The sheet of paper shown in the figure (X) given on the left hand side, in…
2023
The sheet of paper shown in the figure (X) given on the left hand side, in each problem, is folded to form a box. Choose from amongst the alternatives (1), (2), (3) and (4), the boxes that are similar to the box that will be formed.
Choose the box that is similar to the box formed from the given sheet of paper (X).

- A.
1 only
- B.
2 and 3 only
- C.
1 and 3 only
- D.
1, 2 and 4 only
Attempted by 1 students.
Show answer & explanation
Correct answer: C
Concept
When a two-dimensional net is folded into a cube, each edge-to-edge join in the net becomes a pair of touching (adjacent) faces on the cube. Two facts about such nets are useful here. First, in any straight run of three squares joined in a row with no bend, the outer two squares of that run -- the 1st and 3rd -- always end up opposite each other on the cube. Second, a cube has exactly three pairs of opposite faces and every face belongs to exactly one such pair, so once two of the three opposite pairs are fixed, whatever two faces are left over must themselves be the third opposite pair, even if they never sit in the same straight run of the net. Once all three opposite-face pairs of a net are known this way, a pictured cube is a genuine folding of that net only if none of its two visibly touching faces form one of those opposite pairs -- true opposite faces of a cube never appear side by side in a picture.
Applying it to this sheet
Label the six faces in the order they are joined along the sheet: the shaded face, the first blank face, the square-symbol face, the second blank face, the dot face, and the circle-with-plus face.
Reading down the sheet, the shaded face, the first blank face and the square-symbol face form one straight run of three faces, so the outer two of this run -- the shaded face and the square-symbol face -- are opposite each other.
The second blank face, the dot face and the circle-with-plus face form the sheet's other straight run of three faces, so the outer two of this run -- the second blank face and the circle-with-plus face -- are opposite each other.
That leaves exactly two faces still unpaired: the first blank face and the dot face. Since a cube has only three opposite pairs and two are already fixed, these two remaining faces must be the third pair -- the first blank face is opposite the dot face.

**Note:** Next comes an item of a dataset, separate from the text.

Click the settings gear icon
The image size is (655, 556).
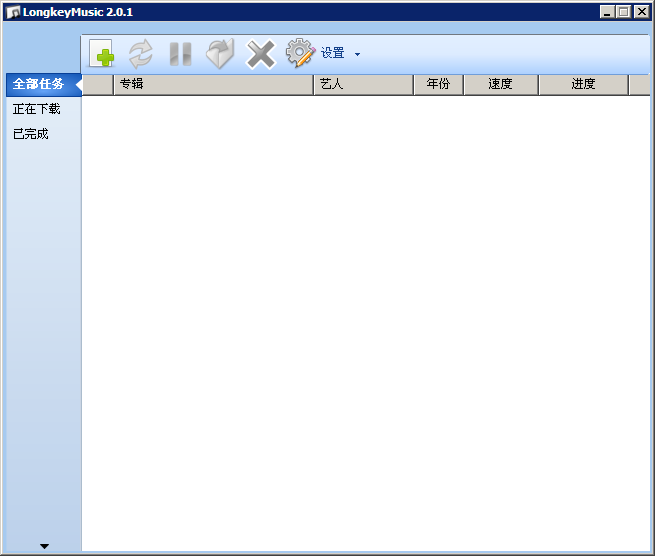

So the sheet fixes exactly three opposite-face pairs: shaded face <-> square-symbol face; second blank face <-> circle-with-plus face; first blank face <-> dot face.
Cross-check against each option figure
Figure | Faces shown touching | Can it be folded from sheet (X)? |
|---|---|---|
(1) | The square-symbol face touches two blank faces only. | Yes -- no touching pair matches an opposite pair. |
(2) | The shaded face touches the square-symbol face directly. | No -- this is exactly the shaded/square-symbol opposite pair; they can never touch. |
(3) | The square-symbol face touches a blank face and the circle-with-plus face. | Yes -- neither touching pair matches an opposite pair. |
(4) | The square-symbol face again touches the shaded face directly. | No -- same opposite pair as figure (2), shown from a different side. |
Result
Only the cubes pictured in figure (1) and figure (3) can actually be formed by folding sheet (X). Figures (2) and (4) each force the shaded face and the square-symbol face -- an opposite pair -- to sit side by side, which is geometrically impossible.